Wednesday, 16 December 2015
Poster Hall (Moscone South)
Tingting Yang, Lars Peter Nielsen and Nils Risgaard-Petersen, Aarhus University, Aarhus, Denmark
Abstract:
Cable bacteria are long filamentous bacteria that capable for long distance electron transport: transporting electrons derived from oxidizing sulfide in anoxic layers, to oxygen at the sediment surface, over a distance of centimeters. Cable bacteria are found in many types of freshwater and marine sediment all over the world, with density of approximately thousands of kilometers per square meter. These long filaments are composed by individual cells closely related to Desulfobulbaceae, connected with a shared outer membrane inside which the strings structure are presumed to be highly conductive. The observed doubling time of cells within the filament is about 20 min, which is among the shortest compare to other bacteria. In these cable cells, we constantly observed polyphosphate granules (poly-P), regardless of cell dimension and shape. This is very interesting since it has long been recognized that the microbial polyP content is low during rapid growth and increases under unfavorable conditions, for example, increasing sulfide concentration and anoxia resulted in a decomposition of poly-P in Beggiatoa. Here, we investigated marine cable bacteria from Netherland and Aarhus Bay, focusing on the poly-P dynamics under various redox conditions.
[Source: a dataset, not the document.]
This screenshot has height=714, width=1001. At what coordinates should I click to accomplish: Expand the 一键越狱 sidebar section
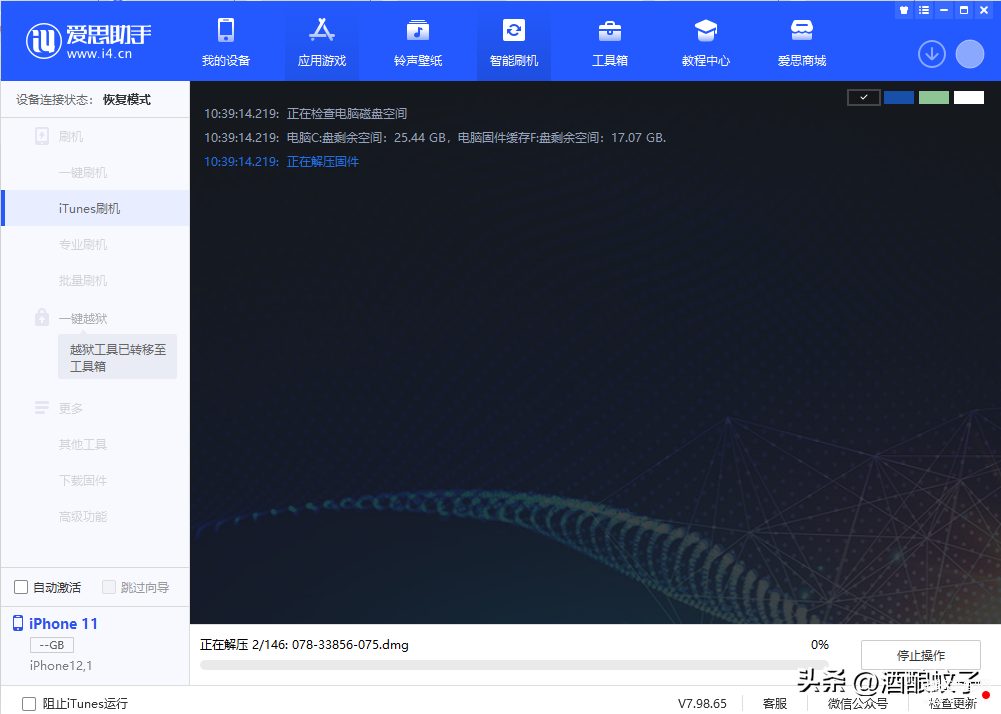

In poly-P stained cells, typically there are two big poly-P granules locate at each polar. In dividing cells, however, the morphology of poly-P changed to six small granules precisely arranged to two row. Moreover, the cells seem be able to continuously divide more than one time without elongation step. These varied poly-P morphologies demonstrate that poly-P is closely related to the cell growth and cell division, by an unknown mechanism. Individual cable filaments were picked up and were exposed to different redox conditions; our primary data indicated the cable cells could suffer anoxic condition better than oxic condition. We also detected decomposition of poly-P under anoxia. These results call for an in-depth examination for the function of the poly-P granules inside cable bacteria, and indicate poly-P may reflect different physiological and environmental conditions rather than genetic differences.